## WORK ORDER:
Each record below should be written out again exactly.

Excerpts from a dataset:
......
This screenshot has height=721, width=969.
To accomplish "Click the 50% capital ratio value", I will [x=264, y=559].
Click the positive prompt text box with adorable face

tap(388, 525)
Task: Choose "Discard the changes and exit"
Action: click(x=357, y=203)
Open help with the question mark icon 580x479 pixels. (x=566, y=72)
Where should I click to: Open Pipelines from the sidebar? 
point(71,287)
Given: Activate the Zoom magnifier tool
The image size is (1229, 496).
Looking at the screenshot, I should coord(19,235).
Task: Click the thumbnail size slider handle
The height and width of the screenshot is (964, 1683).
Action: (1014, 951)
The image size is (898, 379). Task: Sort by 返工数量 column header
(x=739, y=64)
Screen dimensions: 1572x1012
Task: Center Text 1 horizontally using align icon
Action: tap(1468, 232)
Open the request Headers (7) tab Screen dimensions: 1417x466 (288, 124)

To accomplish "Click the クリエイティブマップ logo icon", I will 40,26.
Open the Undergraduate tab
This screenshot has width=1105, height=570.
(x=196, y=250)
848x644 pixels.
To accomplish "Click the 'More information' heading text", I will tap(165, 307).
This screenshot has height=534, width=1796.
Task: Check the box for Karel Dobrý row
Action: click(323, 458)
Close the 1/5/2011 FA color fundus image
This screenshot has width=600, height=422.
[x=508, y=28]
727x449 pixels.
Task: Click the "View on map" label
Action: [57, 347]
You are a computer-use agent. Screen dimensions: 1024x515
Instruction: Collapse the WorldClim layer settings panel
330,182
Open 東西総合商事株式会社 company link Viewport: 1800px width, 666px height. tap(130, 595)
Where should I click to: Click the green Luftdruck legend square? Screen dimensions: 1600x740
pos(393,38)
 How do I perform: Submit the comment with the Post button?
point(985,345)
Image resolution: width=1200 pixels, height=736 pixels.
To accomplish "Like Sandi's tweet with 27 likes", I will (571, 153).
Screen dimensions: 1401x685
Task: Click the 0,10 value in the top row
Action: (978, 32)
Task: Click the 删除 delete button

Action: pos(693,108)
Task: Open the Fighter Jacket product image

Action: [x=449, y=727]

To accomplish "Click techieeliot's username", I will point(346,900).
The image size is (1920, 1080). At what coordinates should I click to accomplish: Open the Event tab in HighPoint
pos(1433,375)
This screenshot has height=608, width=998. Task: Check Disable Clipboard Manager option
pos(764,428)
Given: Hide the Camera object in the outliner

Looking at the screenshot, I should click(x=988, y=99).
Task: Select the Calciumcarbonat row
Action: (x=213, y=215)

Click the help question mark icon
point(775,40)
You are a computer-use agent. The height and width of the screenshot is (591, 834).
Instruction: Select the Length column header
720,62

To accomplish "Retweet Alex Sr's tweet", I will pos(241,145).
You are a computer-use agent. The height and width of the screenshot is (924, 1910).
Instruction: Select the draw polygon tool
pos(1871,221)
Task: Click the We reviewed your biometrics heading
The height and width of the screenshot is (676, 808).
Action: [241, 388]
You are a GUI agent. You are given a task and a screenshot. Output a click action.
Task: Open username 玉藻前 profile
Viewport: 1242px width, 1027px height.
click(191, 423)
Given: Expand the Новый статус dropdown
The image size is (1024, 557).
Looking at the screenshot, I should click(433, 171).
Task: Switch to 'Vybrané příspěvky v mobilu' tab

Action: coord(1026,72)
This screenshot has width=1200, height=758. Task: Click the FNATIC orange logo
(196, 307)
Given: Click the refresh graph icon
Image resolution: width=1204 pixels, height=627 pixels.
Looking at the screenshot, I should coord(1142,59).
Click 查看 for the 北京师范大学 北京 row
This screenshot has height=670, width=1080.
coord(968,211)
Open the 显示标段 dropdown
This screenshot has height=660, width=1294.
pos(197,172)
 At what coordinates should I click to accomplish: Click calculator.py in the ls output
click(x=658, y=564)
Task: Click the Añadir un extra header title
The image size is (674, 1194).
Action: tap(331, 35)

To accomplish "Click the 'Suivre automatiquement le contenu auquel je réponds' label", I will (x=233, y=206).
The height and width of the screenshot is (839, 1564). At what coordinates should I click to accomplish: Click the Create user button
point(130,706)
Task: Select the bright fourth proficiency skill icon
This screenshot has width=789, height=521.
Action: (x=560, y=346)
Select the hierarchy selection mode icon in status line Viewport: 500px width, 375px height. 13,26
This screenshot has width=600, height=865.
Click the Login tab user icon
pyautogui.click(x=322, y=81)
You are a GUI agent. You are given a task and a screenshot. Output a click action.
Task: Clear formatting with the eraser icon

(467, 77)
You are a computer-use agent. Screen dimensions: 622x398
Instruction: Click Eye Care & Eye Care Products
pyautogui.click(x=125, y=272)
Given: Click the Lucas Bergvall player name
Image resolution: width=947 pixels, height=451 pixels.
......
## PROBLEM SOLUTION:
This screenshot has height=721, width=969.
To accomplish "Click the 50% capital ratio value", I will [x=264, y=559].
Click the positive prompt text box with adorable face

tap(388, 525)
Task: Choose "Discard the changes and exit"
Action: click(x=357, y=203)
Open help with the question mark icon 580x479 pixels. (x=566, y=72)
Where should I click to: Open Pipelines from the sidebar? 
point(71,287)
Given: Activate the Zoom magnifier tool
The image size is (1229, 496).
Looking at the screenshot, I should coord(19,235).
Task: Click the thumbnail size slider handle
The height and width of the screenshot is (964, 1683).
Action: (1014, 951)
The image size is (898, 379). Task: Sort by 返工数量 column header
(x=739, y=64)
Screen dimensions: 1572x1012
Task: Center Text 1 horizontally using align icon
Action: tap(1468, 232)
Open the request Headers (7) tab Screen dimensions: 1417x466 (288, 124)

To accomplish "Click the クリエイティブマップ logo icon", I will 40,26.
Open the Undergraduate tab
This screenshot has width=1105, height=570.
(x=196, y=250)
848x644 pixels.
To accomplish "Click the 'More information' heading text", I will tap(165, 307).
This screenshot has height=534, width=1796.
Task: Check the box for Karel Dobrý row
Action: click(323, 458)
Close the 1/5/2011 FA color fundus image
This screenshot has width=600, height=422.
[x=508, y=28]
727x449 pixels.
Task: Click the "View on map" label
Action: [57, 347]
You are a computer-use agent. Screen dimensions: 1024x515
Instruction: Collapse the WorldClim layer settings panel
330,182
Open 東西総合商事株式会社 company link Viewport: 1800px width, 666px height. tap(130, 595)
Where should I click to: Click the green Luftdruck legend square? Screen dimensions: 1600x740
pos(393,38)
 How do I perform: Submit the comment with the Post button?
point(985,345)
Image resolution: width=1200 pixels, height=736 pixels.
To accomplish "Like Sandi's tweet with 27 likes", I will (571, 153).
Screen dimensions: 1401x685
Task: Click the 0,10 value in the top row
Action: (978, 32)
Task: Click the 删除 delete button

Action: pos(693,108)
Task: Open the Fighter Jacket product image

Action: [x=449, y=727]

To accomplish "Click techieeliot's username", I will point(346,900).
The image size is (1920, 1080). At what coordinates should I click to accomplish: Open the Event tab in HighPoint
pos(1433,375)
This screenshot has height=608, width=998. Task: Check Disable Clipboard Manager option
pos(764,428)
Given: Hide the Camera object in the outliner

Looking at the screenshot, I should click(x=988, y=99).
Task: Select the Calciumcarbonat row
Action: (x=213, y=215)

Click the help question mark icon
point(775,40)
You are a computer-use agent. The height and width of the screenshot is (591, 834).
Instruction: Select the Length column header
720,62

To accomplish "Retweet Alex Sr's tweet", I will pos(241,145).
You are a computer-use agent. The height and width of the screenshot is (924, 1910).
Instruction: Select the draw polygon tool
pos(1871,221)
Task: Click the We reviewed your biometrics heading
The height and width of the screenshot is (676, 808).
Action: [241, 388]
You are a GUI agent. You are given a task and a screenshot. Output a click action.
Task: Open username 玉藻前 profile
Viewport: 1242px width, 1027px height.
click(191, 423)
Given: Expand the Новый статус dropdown
The image size is (1024, 557).
Looking at the screenshot, I should click(433, 171).
Task: Switch to 'Vybrané příspěvky v mobilu' tab

Action: coord(1026,72)
This screenshot has width=1200, height=758. Task: Click the FNATIC orange logo
(196, 307)
Given: Click the refresh graph icon
Image resolution: width=1204 pixels, height=627 pixels.
Looking at the screenshot, I should coord(1142,59).
Click 查看 for the 北京师范大学 北京 row
This screenshot has height=670, width=1080.
coord(968,211)
Open the 显示标段 dropdown
This screenshot has height=660, width=1294.
pos(197,172)
 At what coordinates should I click to accomplish: Click calculator.py in the ls output
click(x=658, y=564)
Task: Click the Añadir un extra header title
The image size is (674, 1194).
Action: tap(331, 35)

To accomplish "Click the 'Suivre automatiquement le contenu auquel je réponds' label", I will (x=233, y=206).
The height and width of the screenshot is (839, 1564). At what coordinates should I click to accomplish: Click the Create user button
point(130,706)
Task: Select the bright fourth proficiency skill icon
This screenshot has width=789, height=521.
Action: (x=560, y=346)
Select the hierarchy selection mode icon in status line Viewport: 500px width, 375px height. 13,26
This screenshot has width=600, height=865.
Click the Login tab user icon
pyautogui.click(x=322, y=81)
You are a GUI agent. You are given a task and a screenshot. Output a click action.
Task: Clear formatting with the eraser icon

(467, 77)
You are a computer-use agent. Screen dimensions: 622x398
Instruction: Click Eye Care & Eye Care Products
pyautogui.click(x=125, y=272)
Given: Click the Lucas Bergvall player name
Image resolution: width=947 pixels, height=451 pixels.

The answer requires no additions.